In recent years, research in the field of Voice Activity Detection (VAD) has shifted from simple threshold-based and statistical approaches to more sophisticated yet compact neural network models. These models provide high noise robustness and low response latency, which are particularly critical for real-time applications and devices with limited computational resources. Current efforts focus on combining architectural compactness, trainable front ends, optimized loss functions, and elements of personalization.

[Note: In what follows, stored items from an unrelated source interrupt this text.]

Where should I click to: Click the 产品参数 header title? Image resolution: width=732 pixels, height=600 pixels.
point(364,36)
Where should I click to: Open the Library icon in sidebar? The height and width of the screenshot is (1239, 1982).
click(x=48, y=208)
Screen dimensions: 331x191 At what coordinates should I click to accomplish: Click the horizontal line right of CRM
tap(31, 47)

An illustrative example is the SincQDR-VAD framework [ 1 ], which employs a trainable Sincfilter-based front end and a ranking-aware loss function designed to optimize the ordering of speech/non-speech frame classification. This approach yields a noticeable improvement in AUROC and F-score while significantly reducing the number of parameters compared with heavier models. In parallel, there is a growing interest in personalized VAD (PVAD) systems. A comparative study by [ 2 ] demonstrated that incorporating temporal models, attention mechanisms, and compact speaker embeddings substantially reduces false positives and improves accuracy in real-world noisy environments without causing a significant increase in computational cost. Further improvements were presented in [ 3 ], who proposed a pretraining scheme based on Discriminative Noise-Aware Predictive Coding (DN-APC), improving TS-VAD robustness in both seen and unseen noise scenarios by approximately 2% in terms of accuracy. Additionally, methods for conditional speaker representation, including FiLM-based modulation, were explored, leading to improved noise robustness.

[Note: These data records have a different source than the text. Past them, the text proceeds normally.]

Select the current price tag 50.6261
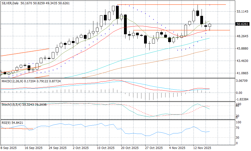The height and width of the screenshot is (151, 251). point(242,24)
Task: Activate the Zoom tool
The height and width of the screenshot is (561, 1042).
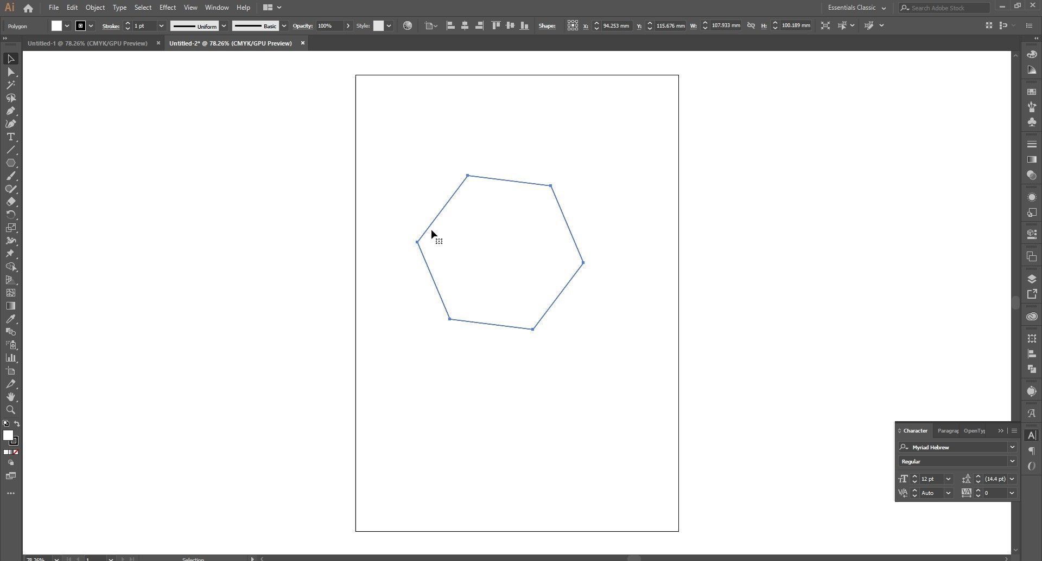Action: click(x=10, y=410)
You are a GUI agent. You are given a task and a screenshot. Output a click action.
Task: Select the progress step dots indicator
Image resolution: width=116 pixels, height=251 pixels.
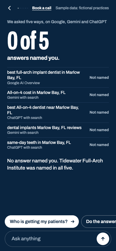click(23, 8)
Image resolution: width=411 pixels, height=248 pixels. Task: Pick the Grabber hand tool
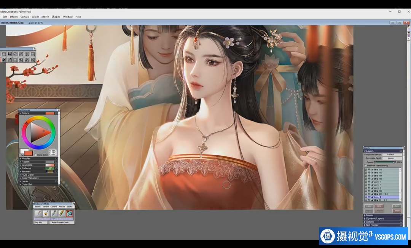coord(4,54)
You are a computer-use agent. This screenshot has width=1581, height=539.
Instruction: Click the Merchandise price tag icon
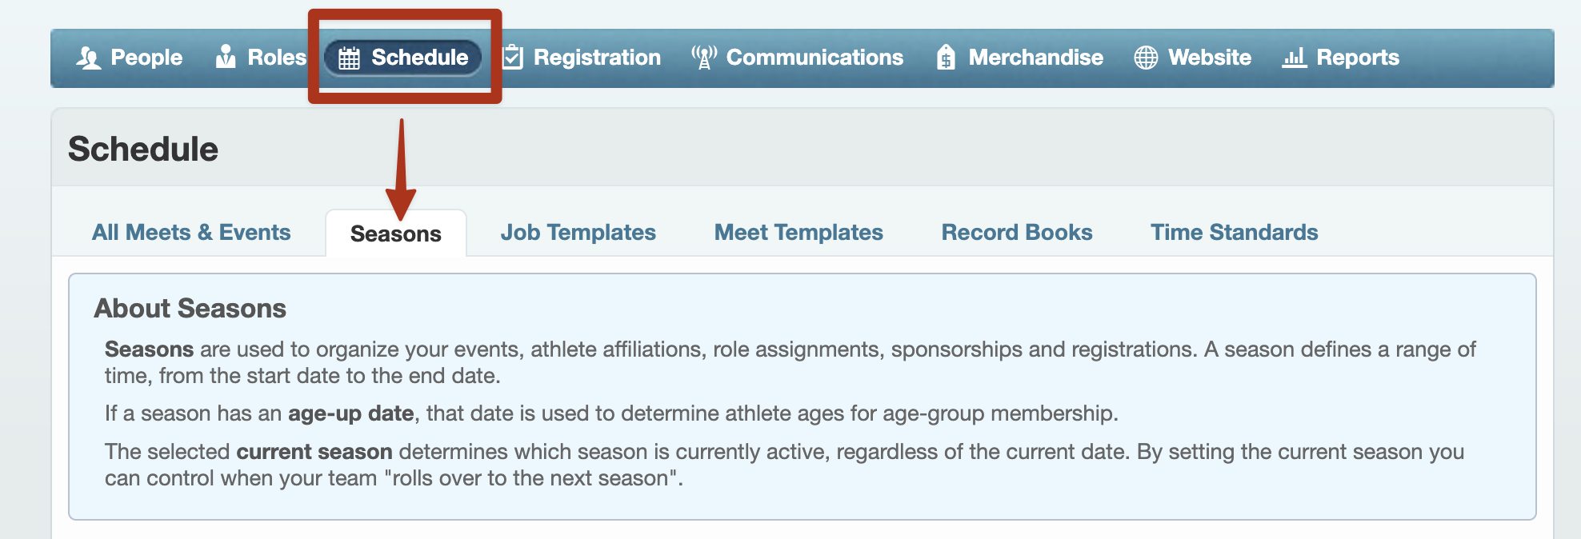tap(946, 57)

Simultaneously, lightweight and energy-efficient models have been actively developed. The sVAD model [ 4 ], based on spiking neural networks and a Sinc-based encoder, has demonstrated strong robustness at very low power consumption, which is critical for edge devices and IoT scenarios. [ 5 ] highlighted the importance of selecting an appropriate training objective: using the segmental Voice-to-Noise Ratio (VNR) as the target leads to more stable performance at low SNR than binary speech labels. Complementing this finding, [ 6 ] proposed a multi-resolution MFCC front end combined with convolutional layers and self-attention, which improved the robustness of datasets such as NoiseX-92 and other noise corpora.

Recent studies have also proposed architectural improvements at both the front-end and personalization levels. [ 7 ] introduced a Sinc-Extractor module with a speaker-conditional block that eliminates the need for bulky speaker embeddings while maintaining accuracy and reducing inference time. [ 8 ] demonstrated that the Audio-Inspired Masking Modulation Encoder with Attention (AMME-CANet) outperforms conventional CNN-based approaches in terms of robustness under complex noise conditions. [ 9 ] proposed mVAD, a lightweight algorithm that achieves high accuracy without requiring prior knowledge of noise, while preserving computational efficiency. [ 10 ] further confirmed that PVAD remains effective even with a very short reference (~0.3 s) when using a Dual-Path RNN architecture with real-time embedding updates.

The obtained results are consistent with the findings of [ 11 ], where CNN-BiLSTM and CNNBiGRU architectures were compared under different SNR levels with multiple noise augmentations. Their study demonstrated that CNN-BiGRU provides an optimal trade-off between accuracy and computational complexity.

Finally, the evolution of next-generation communication systems directly influences the requirements of VAD. [ 12 ] provide a detailed analysis of coverage recovery issues in 5G NR RedCap networks, where reduced cell radius, increased latency, and uplink channel quality degradation demand adaptive resource management and signal processing algorithms. The proposed solutions include MIMO (2Rx), adaptive beamforming, carrier aggregation, and Kalman filtering for channel parameter prediction and dynamic power control (DPC). These directions highlight the need for VAD systems capable of maintaining a stable performance in challenging radio environments typical of IoT and industrial applications.

Thus, contemporary research converges on the view that the future of VAD lies in compact and customizable neural architectures that leverage trainable spectral filters, multitask loss functions, and adaptive speaker-conditional encoding, as well as integration with network-level mechanisms to ensure a robust operation under varying channel conditions.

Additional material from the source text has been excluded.